In this particular context, the Uruguayan government, under the leadership of President Luis Lacalle Pou, tried to negotiate a free trade agreement with China, despite the opposition of other MERCOSUR members, who argued that the establishment of tariff liberalization agreements necessitates the collective approval of all MERCOSUR members. This stance is based on MERCOSUR Council Decision 32/2000, which requires members to negotiate commercial treaties collectively with third countries or international organizations involving tax preferences.[21] Uruguay disputes this, arguing that despite its political importance, the decision has never been legally binding because it has not been incorporated into each member’s internal legal system. Additionally, the consistency of the customs union is questionable due to numerous exceptions and violations, mainly by Argentina and Brazil.22
Despite the expressed opposition of other MERCOSUR members, the Uruguayan government announced in 2022 that feasibility studies had been completed and that formal negotiations with China were to commence.[23] However, the negotiations have been delayed to political challenges and alleged pressure from Brazil on China.24 With limited prospects for signing a free trade agreement with China in the near future, bilateral trade will continue to incur tariffs and face intense competition. Nevertheless, Uruguay can still improve its market access by negotiating more efficient conditions regarding sanitary and phytosanitary controls or establishment inspections.

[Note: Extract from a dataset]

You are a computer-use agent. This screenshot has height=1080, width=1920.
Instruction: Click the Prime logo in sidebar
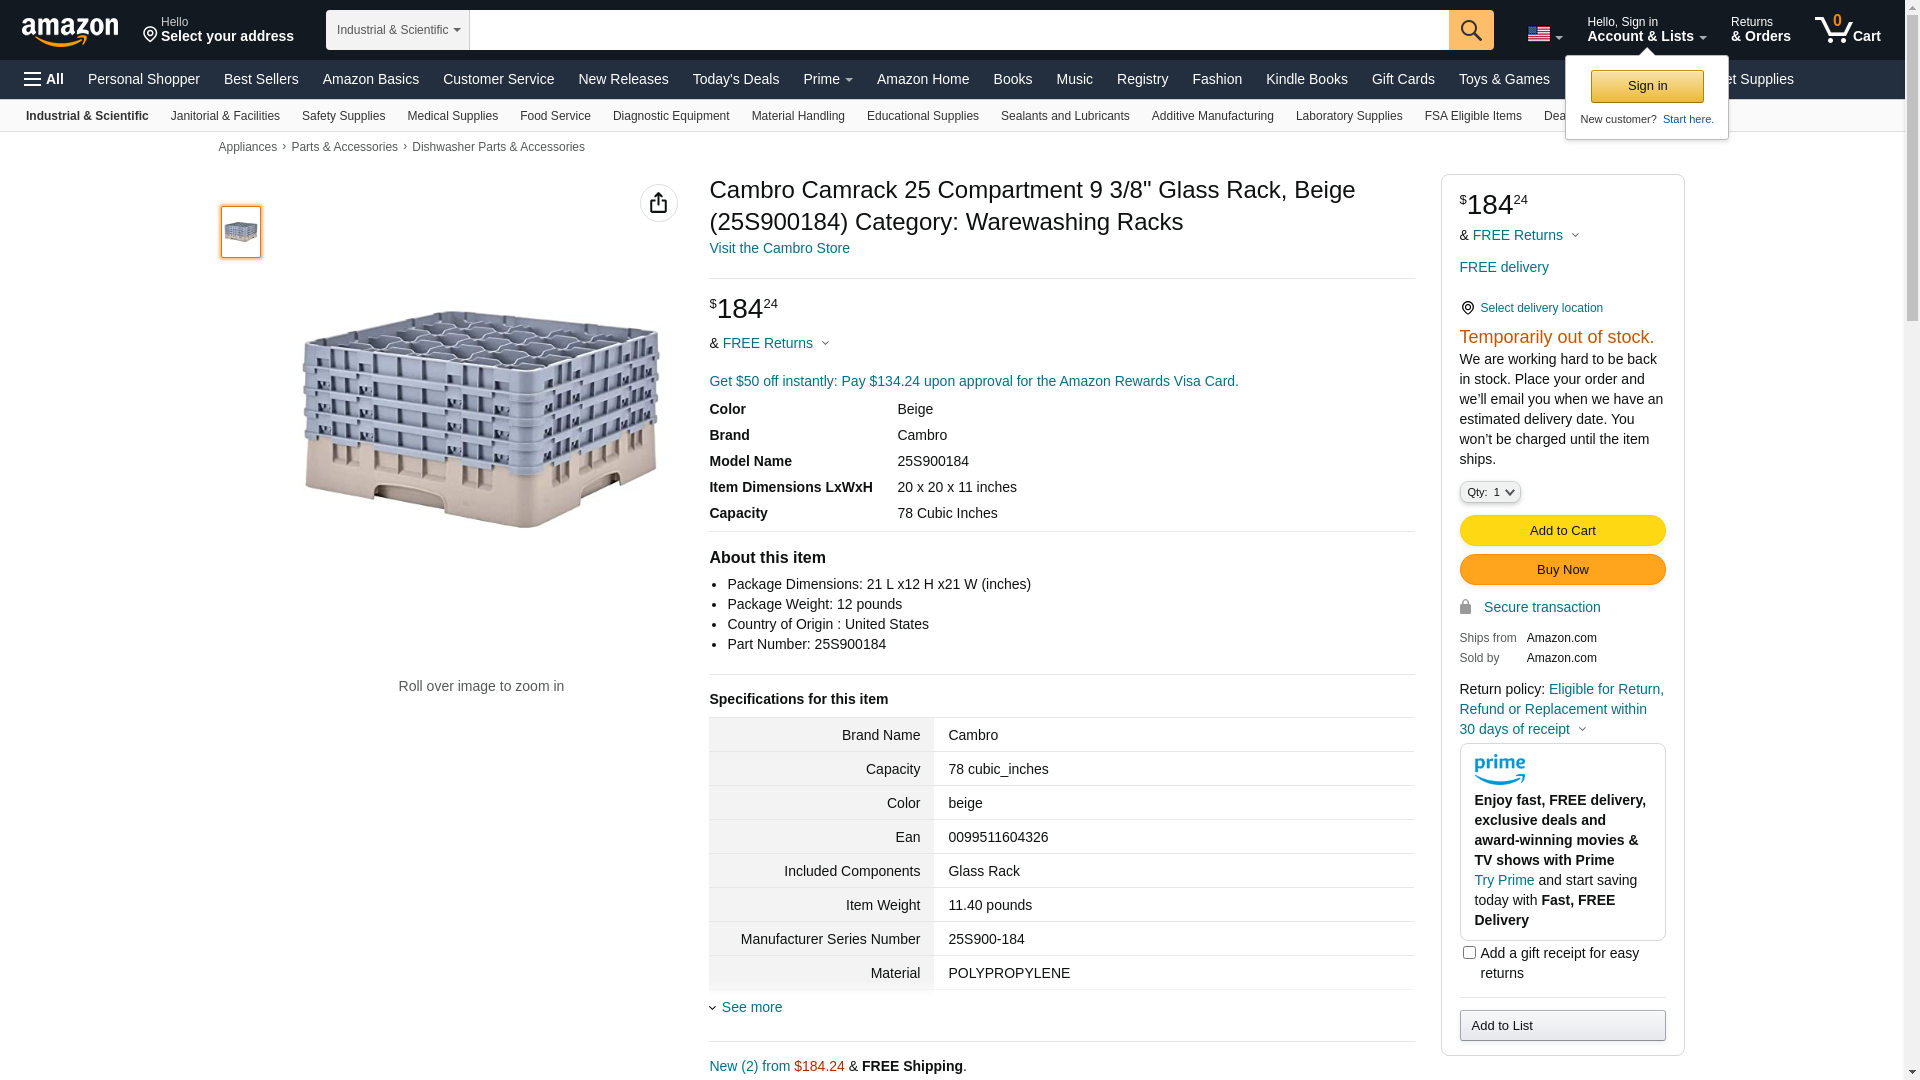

In the absence of free trade agreements, it is essential for an agricultural export-oriented country such as Uruguay to enhance access conditions to the Chinese market. Since 1988, a number of protocols and memorandums of understanding have been signed, including those granting Uruguay access to the markets for beef, dairy products, wool, rice, and soy, among others. The ongoing negotiations are focused on the revision of existing protocols and the establishment of new ones, with the objective of facilitating the export of additional goods. In 2019, the Uruguay exported approximately 60% of its beef and 50% of its soybeans to China (Fiore Viani, 2023, p. 112). In 2023, Uruguayan authorities continued negotiations to allow the entry of Uruguayan horse meat and sorghum into the Chinese market.[25] Moreover, permanent bilateral committees, such as the Consultative Committee on Sanitary, Phytosanitary Quality, and Food Safety, serve as the primary venues for discussions regarding permits and certifications for the export of agricultural, livestock, and fishing products to China.[26]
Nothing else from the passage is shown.